A couple of years ago a number of very interesting conversions of Lee Enfield Rifles began to show up on the collector’s market in the UK. There was no details of where they had come from, or even a definitive answer as to what they were for and several years on the mystery remains. These rifles featured a shortened No4 rifle action, with a No 5 butt stock, wire wrapping to the handguard and a large cylindrical discharger at the muzzle:
The first theory as to the rifle’s use is that it was for firing tear gas canisters as an anti-riot weapon and comes from India. The second theory, and the one I feel more likely is that it is a line thrower used by the Irish Navy. A line thrower used a blank cartridge to fire a line between two ships and whilst I cannot find any pictures of this weapon being used in that fashion, I have found examples of the M14 being used by the US Navy for the same role and the similarities are clear:
To return to our rifle, however, the individual components are very interesting. The buttstock comes from a No 5 rifle and so has the rubber buttpad to absorb recoil, a useful feature on such as short rifle:
Moving forward we can see that the receiver is from a wartime No 4 rifle, complete with the simplified economy sights (completely redundant now as the discharger blocks any sight picture you might get through them!):
The rifle’s original designation of a No4 Mk I remains on the side of the receiver, and the serial number and date on the socket are also unchanged:
The magazine has been modified internally to only accept short blank cartridges, presumably for safety as a live round accidentally fired form this rifle would have resulted in it blowing up and killing the user! To further distinguish the magazine, it was painted red, although little of this paint remains on my example:
The force of firing from a cup discharger can quickly result in the stock of a rifle shattering, so to reinforce this rifle, the cut down forestock has been wrapped in copper wire that has been soldered together for strength:
Note also the bolt passing transversely through the stock to add further reinforcement.

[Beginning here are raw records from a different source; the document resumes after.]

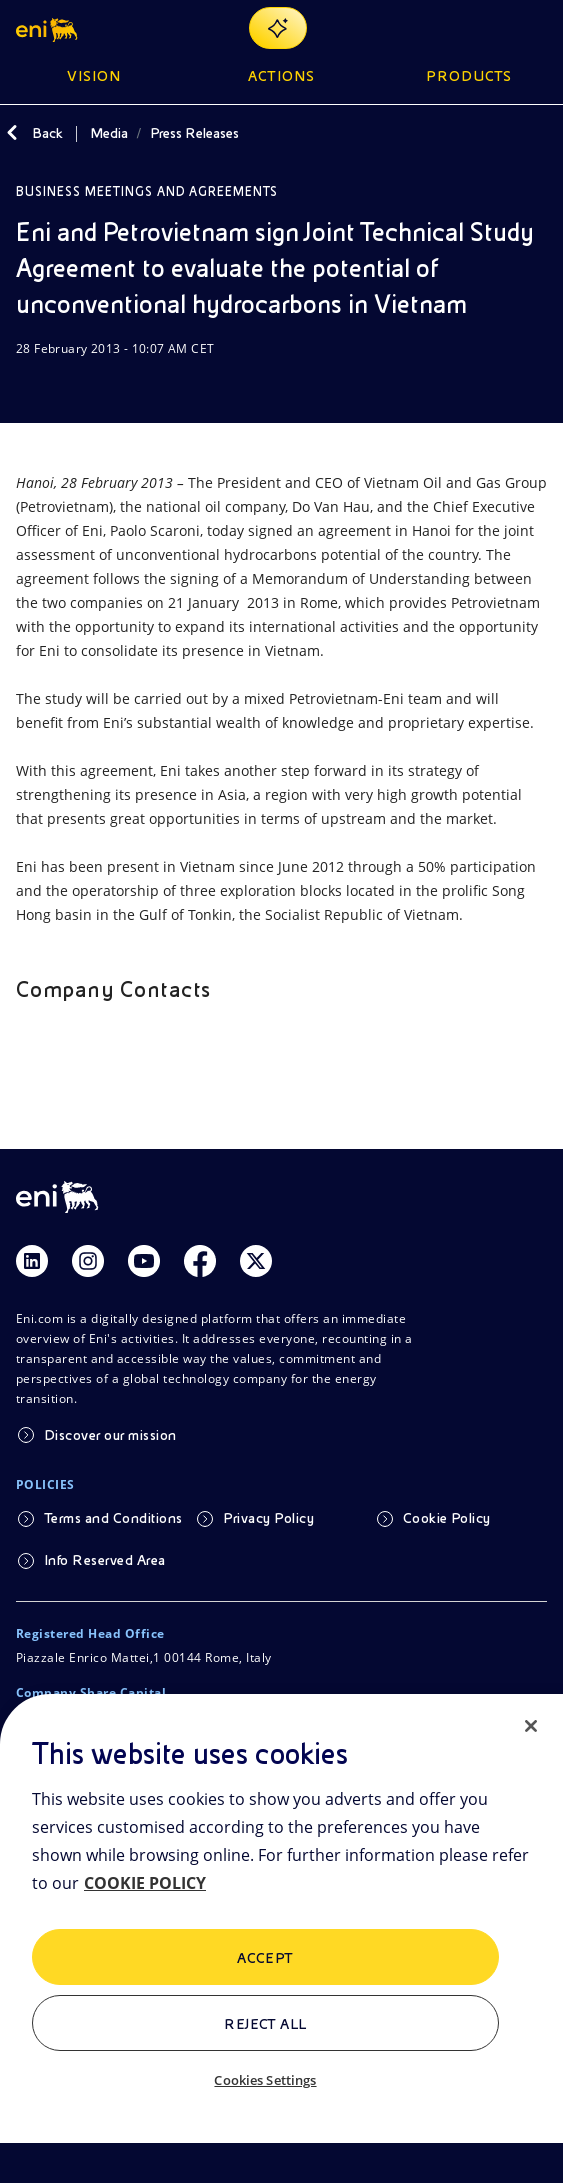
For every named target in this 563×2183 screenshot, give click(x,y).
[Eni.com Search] (487, 28)
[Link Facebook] (200, 1261)
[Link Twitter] (256, 1261)
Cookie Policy (447, 1518)
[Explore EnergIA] (278, 28)
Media (109, 133)
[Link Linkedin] (32, 1261)
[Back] (12, 133)
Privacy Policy (268, 1518)
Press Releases (194, 133)
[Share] (76, 387)
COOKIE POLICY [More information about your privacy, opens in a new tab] (145, 1883)
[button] (48, 28)
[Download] (28, 387)
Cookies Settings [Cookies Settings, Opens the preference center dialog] (265, 2080)
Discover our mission (110, 1435)
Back (47, 133)
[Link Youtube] (144, 1261)
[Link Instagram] (88, 1261)
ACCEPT (265, 1958)
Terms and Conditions (113, 1518)
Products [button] (469, 76)
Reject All (265, 2024)
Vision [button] (94, 76)
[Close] (531, 1726)
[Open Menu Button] (535, 28)
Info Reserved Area (105, 1560)
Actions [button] (281, 76)
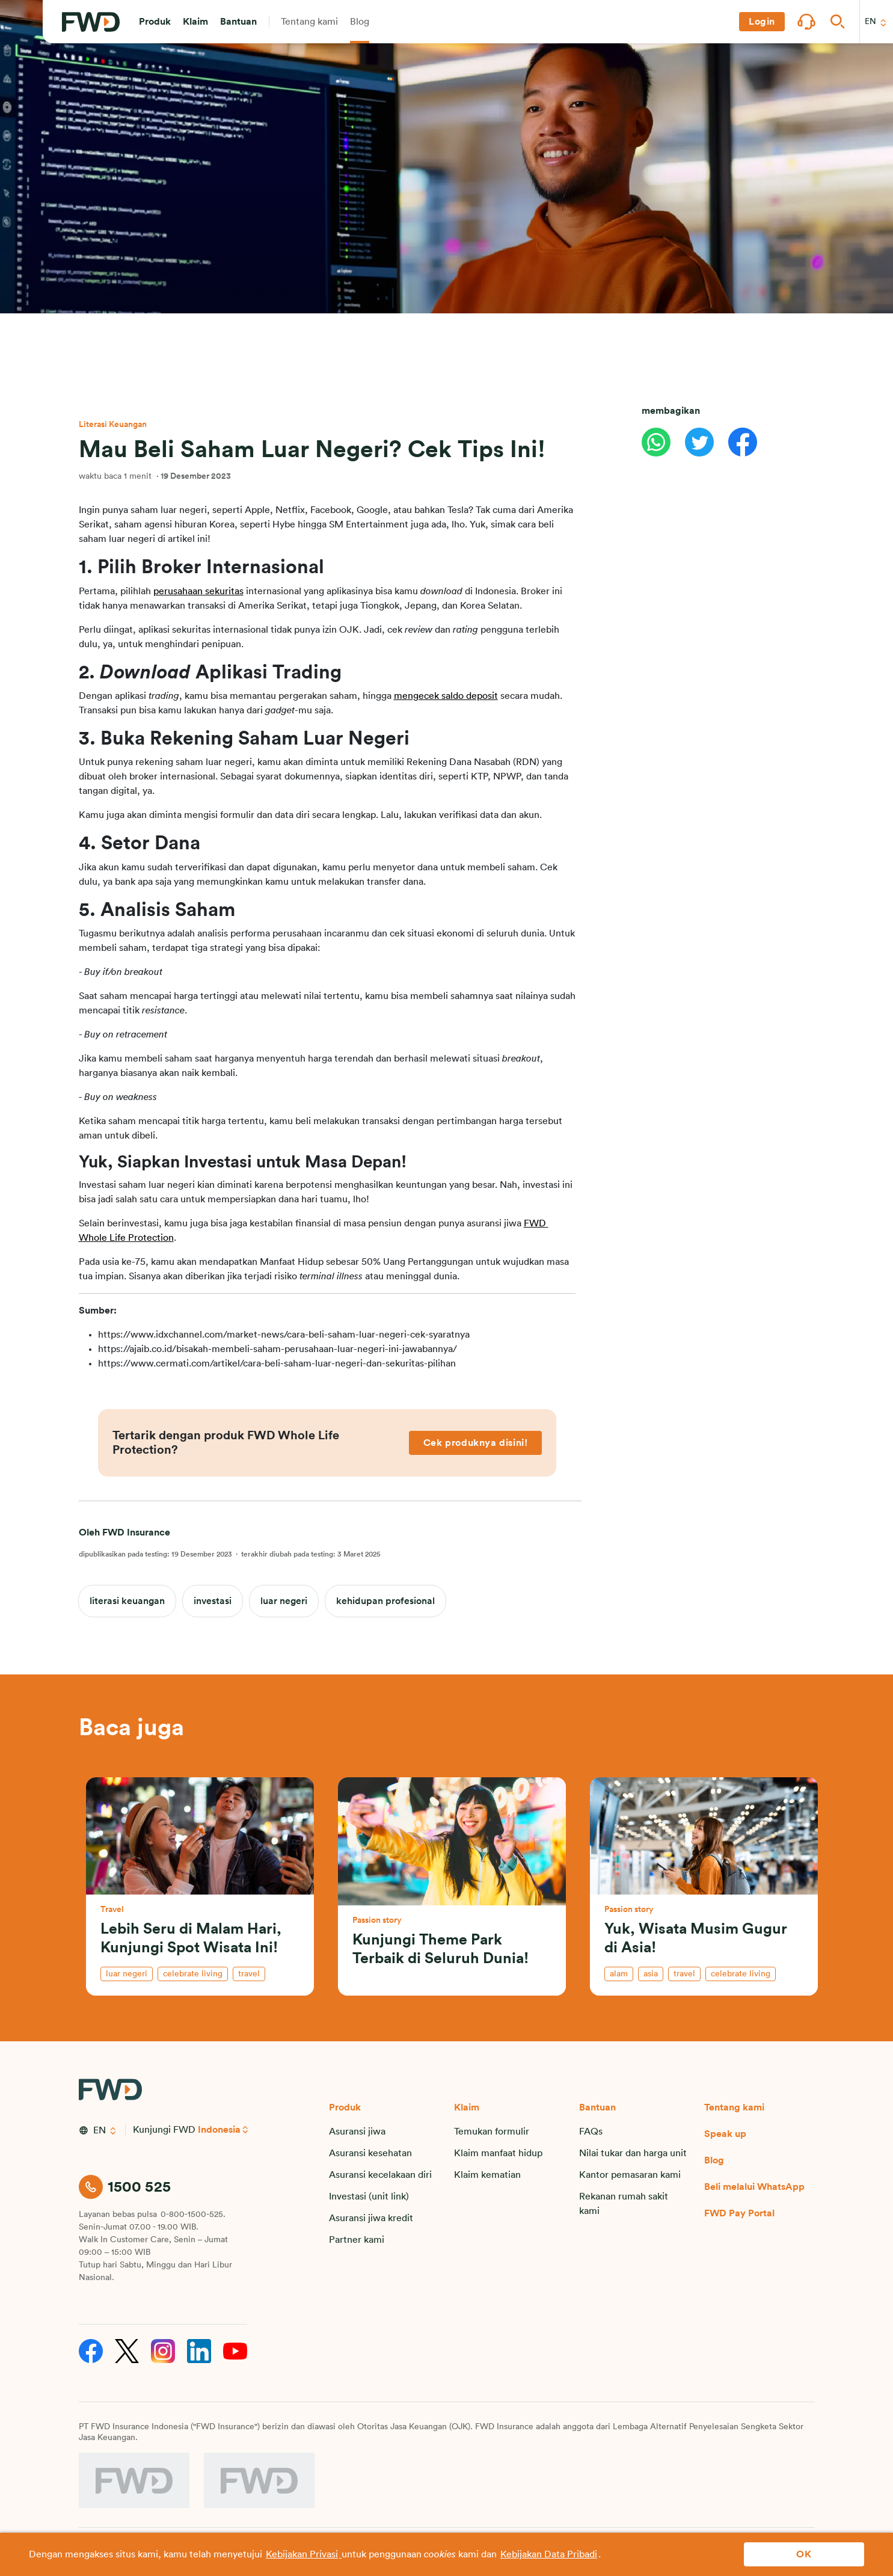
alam (619, 1974)
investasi (213, 1601)
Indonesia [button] (219, 2130)
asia (650, 1974)
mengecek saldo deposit (446, 696)
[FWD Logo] (91, 22)
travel (249, 1974)
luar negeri (283, 1601)
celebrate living (192, 1974)
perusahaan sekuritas (198, 591)
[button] (155, 21)
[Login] (762, 21)
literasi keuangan (127, 1601)
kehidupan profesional (385, 1601)
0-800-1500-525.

The cup discharger itself is a large metal cylinder which in this case is too wide for a traditional No36 grenade, again adding credence to the idea that this was for line throwing. The discharger cup would once have been removable, but is now welded to the rifle as part of the deactivation process:
The large vent at the bottom can be opened or closed to regulate the gas flow and thus the range.
This rifle is fascinating and it is very frustrating that we still do not have a definitive answer as to its use or even country of origin. Hopefully more information will come out in the future and I will be able to revisit this post with some more concrete facts.